Wiley Interdiscip Rev RNA. 2013 Jan-Feb;4(1):93-105. doi: 10.1002/wrna.1143. Epub 2012 Nov 8.
In eukaryotes, protein-coding sequences are interrupted by non-coding sequences known as introns. During mRNA maturation, introns are excised by the spliceosome and the coding regions, exons, are spliced to form the mature coding region. The intron densities widely differ between eukaryotic lineages, from 6 to 7 introns per kb of coding sequence in vertebrates, some invertebrates and green plants, to only a few introns across the entire genome in many unicellular eukaryotes. Evolutionary reconstructions using maximum likelihood methods suggest intron-rich ancestors for each major group of eukaryotes. For the last common ancestor of animals, the highest intron density of all extant and extinct eukaryotes was inferred, at 120-130% of the human intron density. Furthermore, an intron density within 53-74% of the human values was inferred for the last eukaryotic common ancestor. Accordingly, evolution of eukaryotic genes in all lines of descent involved primarily intron loss, with substantial gain only at the bases of several branches including plants and animals. These conclusions have substantial biological implications indicating that the common ancestor of all modern eukaryotes was a complex organism with a gene architecture resembling those in multicellular organisms. Alternative splicing most likely initially appeared as an inevitable result of splicing errors and only later was employed to generate structural and functional diversification of proteins.
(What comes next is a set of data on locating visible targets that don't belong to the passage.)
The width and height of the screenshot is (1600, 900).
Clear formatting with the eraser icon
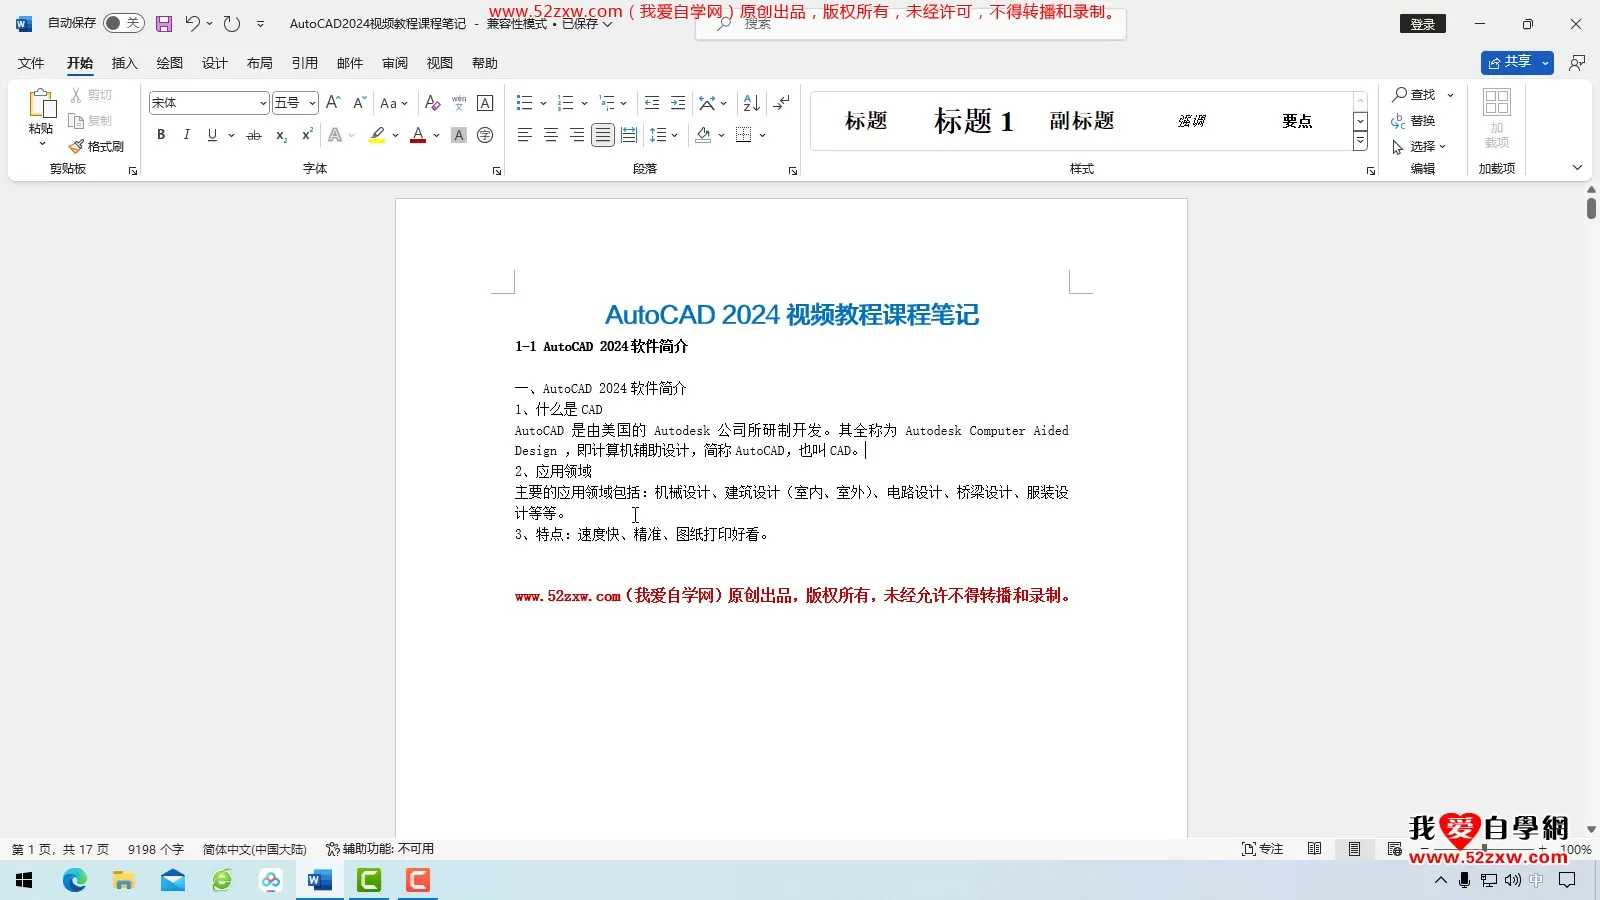(433, 102)
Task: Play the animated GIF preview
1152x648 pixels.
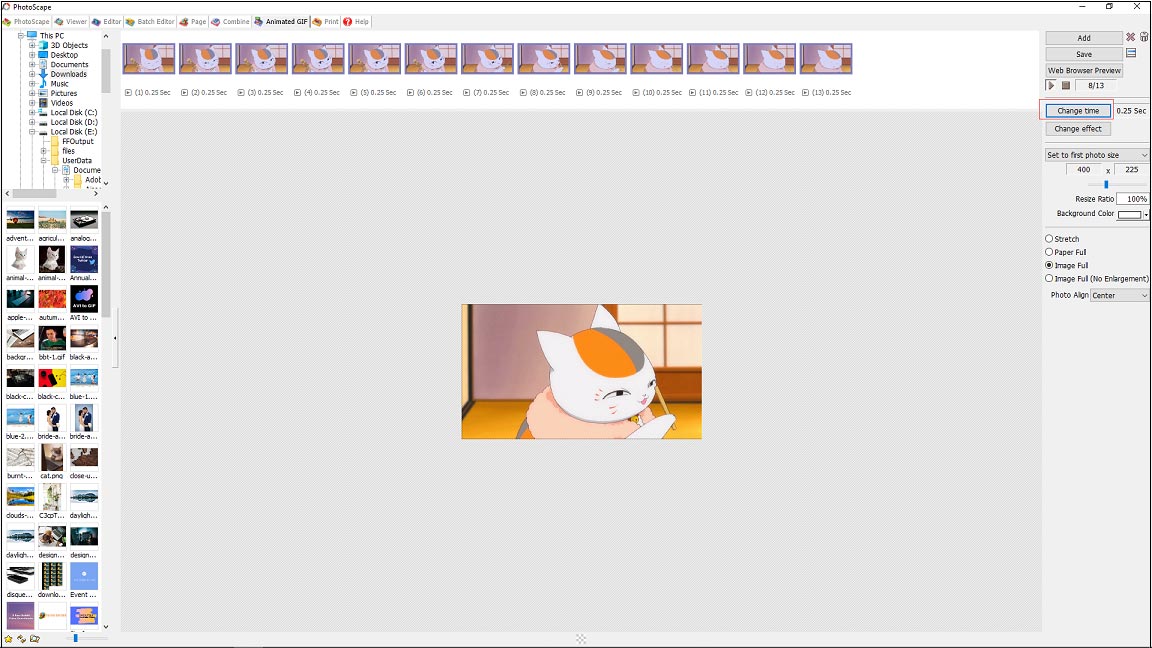Action: point(1051,85)
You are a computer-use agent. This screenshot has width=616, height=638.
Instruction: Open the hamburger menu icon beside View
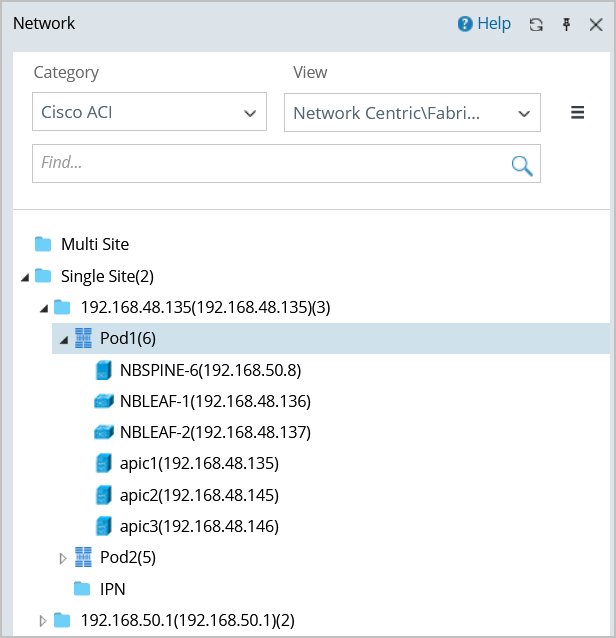click(x=577, y=112)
在真核生物中,蛋白质编码序列被称为内含子的非编码序列所打断。在 mRNA 成熟过程中,内含子被剪接体切除,而编码区域(外显子)被拼接在一起形成成熟的编码区。真核生物谱系之间的内含子密度差异很大,从脊椎动物每千碱基编码序列 6 到 7 个内含子,一些无脊椎动物和绿色植物,到许多单细胞真核生物整个基因组只有少数内含子。使用最大似然法进行的进化重建表明,每个主要真核生物群体都有内含子丰富的祖先。对于动物的最后共同祖先,推断出所有现存和已灭绝真核生物中最高的内含子密度,为人类内含子密度的 120-130%。此外,还推断出最后一个真核生物共同祖先的内含子密度在人类值的 53-74%以内。因此,所有谱系的真核基因进化主要涉及内含子丢失,只有在包括植物和动物在内的几个分支的基础上才会有大量的获得。这些结论具有重要的生物学意义,表明所有现代真核生物的共同祖先都是一种复杂的生物体,其基因结构类似于多细胞生物。选择性剪接很可能最初是作为剪接错误的必然结果出现的,只是后来才被用来产生蛋白质的结构和功能多样化。